Stored items
★ ★ ★ ★

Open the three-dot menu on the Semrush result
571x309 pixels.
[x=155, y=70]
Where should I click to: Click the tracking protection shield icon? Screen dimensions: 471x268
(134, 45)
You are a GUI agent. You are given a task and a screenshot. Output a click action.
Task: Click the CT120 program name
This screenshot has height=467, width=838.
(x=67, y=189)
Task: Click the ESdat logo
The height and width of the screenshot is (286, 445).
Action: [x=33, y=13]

★ ★ ★ ★

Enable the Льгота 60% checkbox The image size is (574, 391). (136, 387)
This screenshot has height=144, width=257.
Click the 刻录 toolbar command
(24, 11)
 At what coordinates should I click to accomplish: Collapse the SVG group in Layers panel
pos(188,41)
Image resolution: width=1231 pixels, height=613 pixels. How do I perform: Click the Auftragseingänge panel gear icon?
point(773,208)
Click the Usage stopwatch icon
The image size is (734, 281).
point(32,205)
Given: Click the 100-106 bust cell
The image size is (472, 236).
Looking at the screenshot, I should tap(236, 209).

★ ★ ★ ★

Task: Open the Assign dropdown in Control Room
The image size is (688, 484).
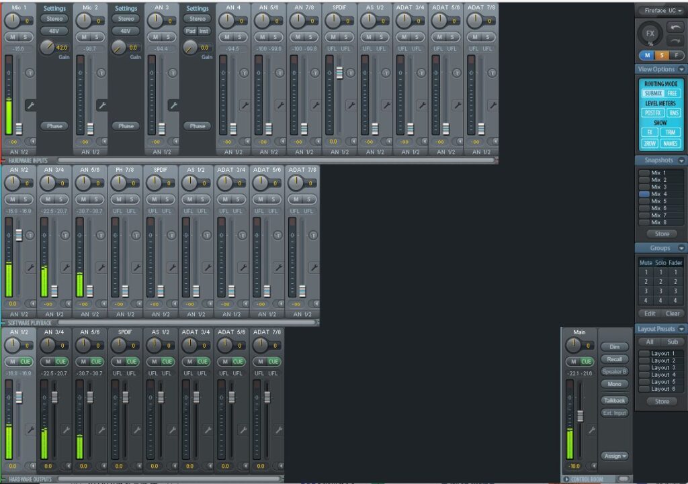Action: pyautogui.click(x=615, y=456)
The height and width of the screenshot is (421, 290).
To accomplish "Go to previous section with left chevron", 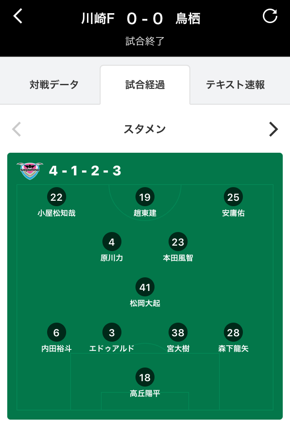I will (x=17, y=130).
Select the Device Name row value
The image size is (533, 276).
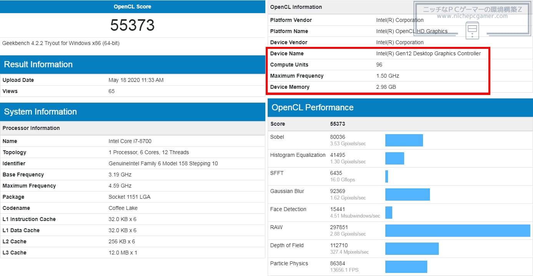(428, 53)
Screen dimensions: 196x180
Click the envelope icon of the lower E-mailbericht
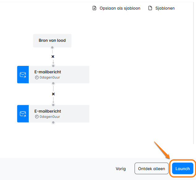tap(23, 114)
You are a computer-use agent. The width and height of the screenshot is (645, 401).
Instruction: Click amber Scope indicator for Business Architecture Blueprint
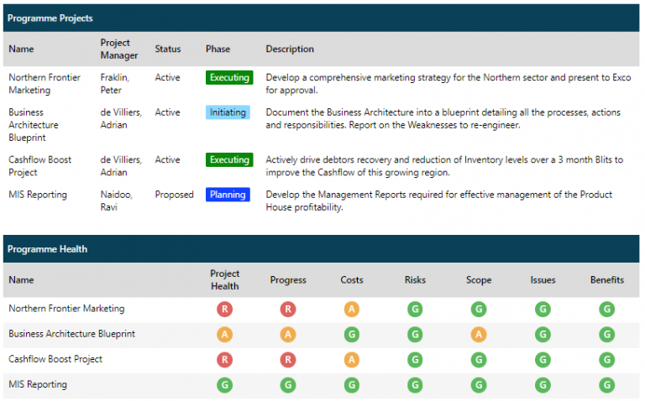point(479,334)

★ ★ ★ ★

Exercise prompt:
Go through the records above and copy each line where "agent" is found.

Completed exercise:
You are a GUI agent. You are given a task and a screenshot. Output a click action.
You are a computer-use agent. The width and height of the screenshot is (645, 401).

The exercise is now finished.